━━ EXTRAIT FOURNI

Nous sommes désolés pour ceux qui auraient répondu à notre appel à venir au Palais de Justice, où il était bien difficile de se rencontrer sauf à être exactement à l'heure au bon point de rendez-vous... et nous espérons qu'ils ont réussi à en sortir s'ils y étaient venus...

 

La justice, en France, c’est toute une histoire. J’avoue que je n’étais jamais rentré au Palais de Justice de Paris, fidèle à l’adage de François Mitterrand – notre dernier grand homme de droite – qui disait fréquemment « n’allez jamais en justice, surtout si vous êtes innocent. »

Nous allions donc bravement soutenir notre camarade, à deux que nous nous étions retrouvés devant l’entrée du public, un membre de C&R et un membre d’un forum ami. Les autres sont-ils venus ? nous n’en sûmes rien, jamais, et vous allez comprendre pourquoi nous avons des raisons de penser que certains, peut-être, tournent encore dans les vastes couloirs aux blocs calcaires impressionnants, là où émergent du dallage d’antiques et monumentales bouches de chauffage qui tiennent à la fois du pied de banc en fonte 3e république et du dinosaure.

━━━━

» CONSIGNE DÉTAILLÉE
Reproduisez à l'identique et dans son intégralité le récit ci-dessus sur la visite au Palais de Justice de Paris.

━━ MATÉRIEL FOURNI

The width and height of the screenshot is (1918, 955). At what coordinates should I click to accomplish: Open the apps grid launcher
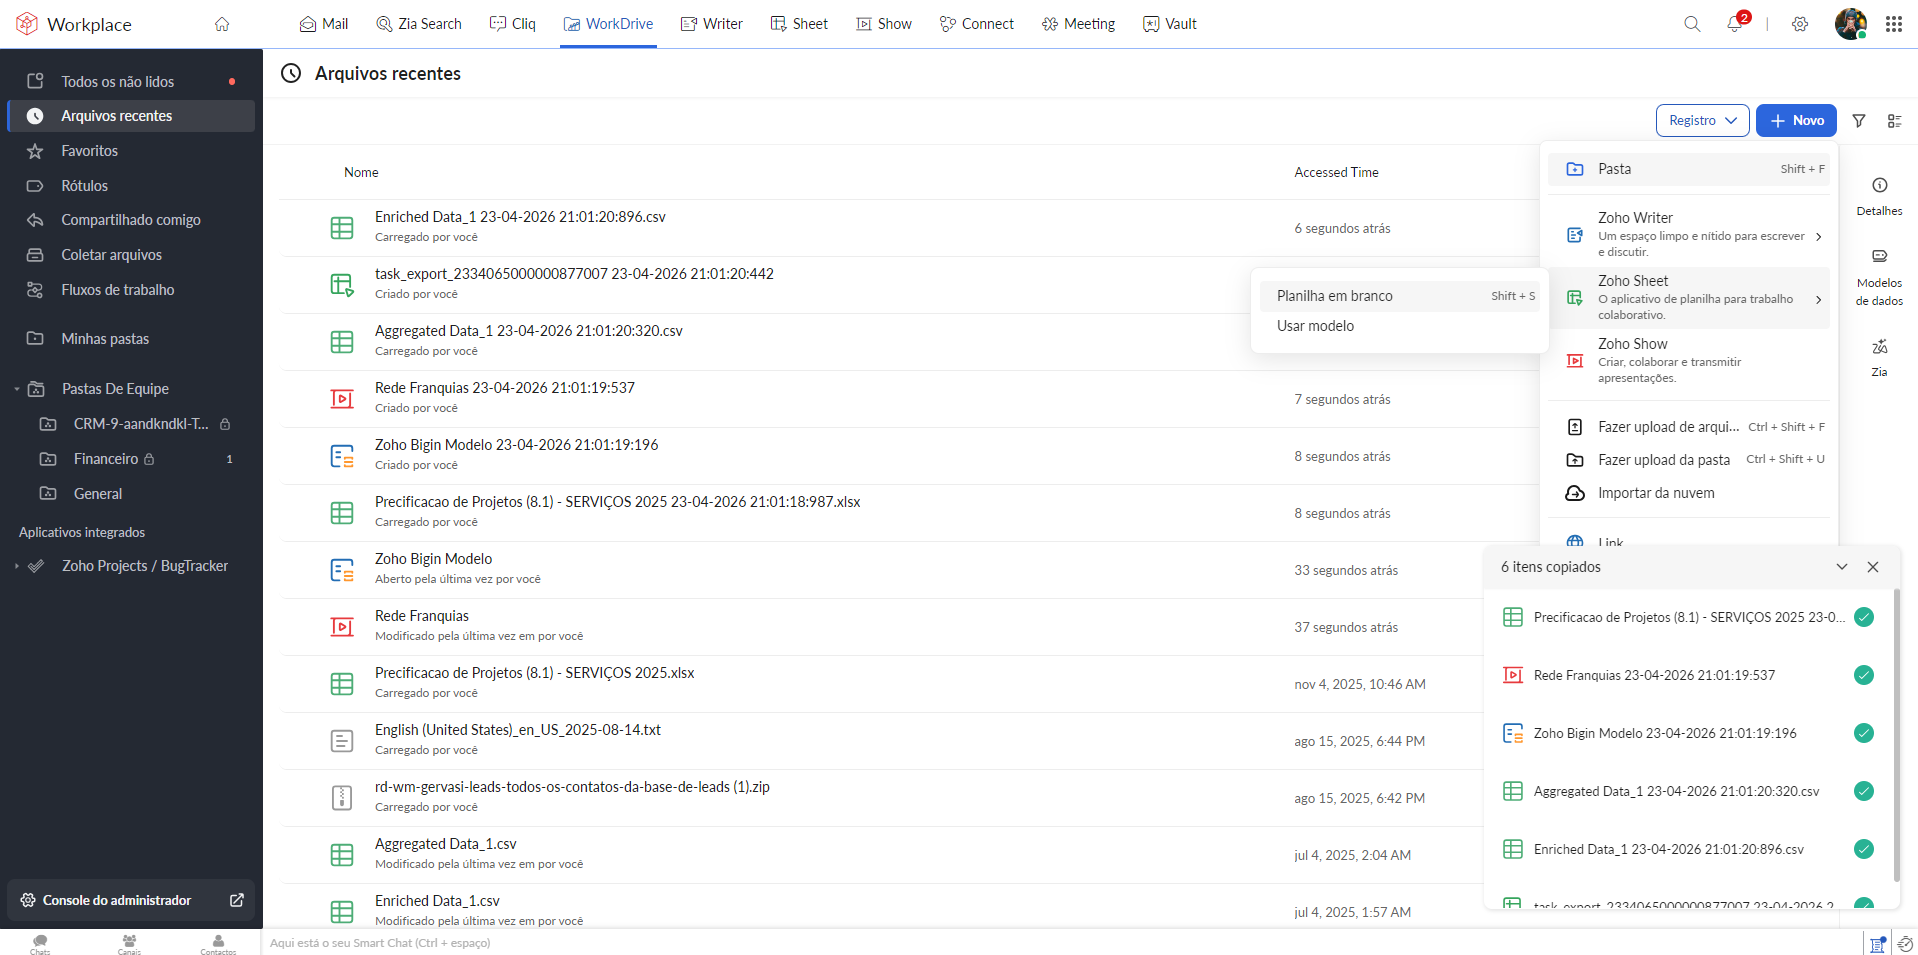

━━━━

» SOLUTION PROPOSÉE
Nous sommes désolés pour ceux qui auraient répondu à notre appel à venir au Palais de Justice, où il était bien difficile de se rencontrer sauf à être exactement à l'heure au bon point de rendez-vous... et nous espérons qu'ils ont réussi à en sortir s'ils y étaient venus...

 

La justice, en France, c’est toute une histoire. J’avoue que je n’étais jamais rentré au Palais de Justice de Paris, fidèle à l’adage de François Mitterrand – notre dernier grand homme de droite – qui disait fréquemment « n’allez jamais en justice, surtout si vous êtes innocent. »

Nous allions donc bravement soutenir notre camarade, à deux que nous nous étions retrouvés devant l’entrée du public, un membre de C&R et un membre d’un forum ami. Les autres sont-ils venus ? nous n’en sûmes rien, jamais, et vous allez comprendre pourquoi nous avons des raisons de penser que certains, peut-être, tournent encore dans les vastes couloirs aux blocs calcaires impressionnants, là où émergent du dallage d’antiques et monumentales bouches de chauffage qui tiennent à la fois du pied de banc en fonte 3e république et du dinosaure.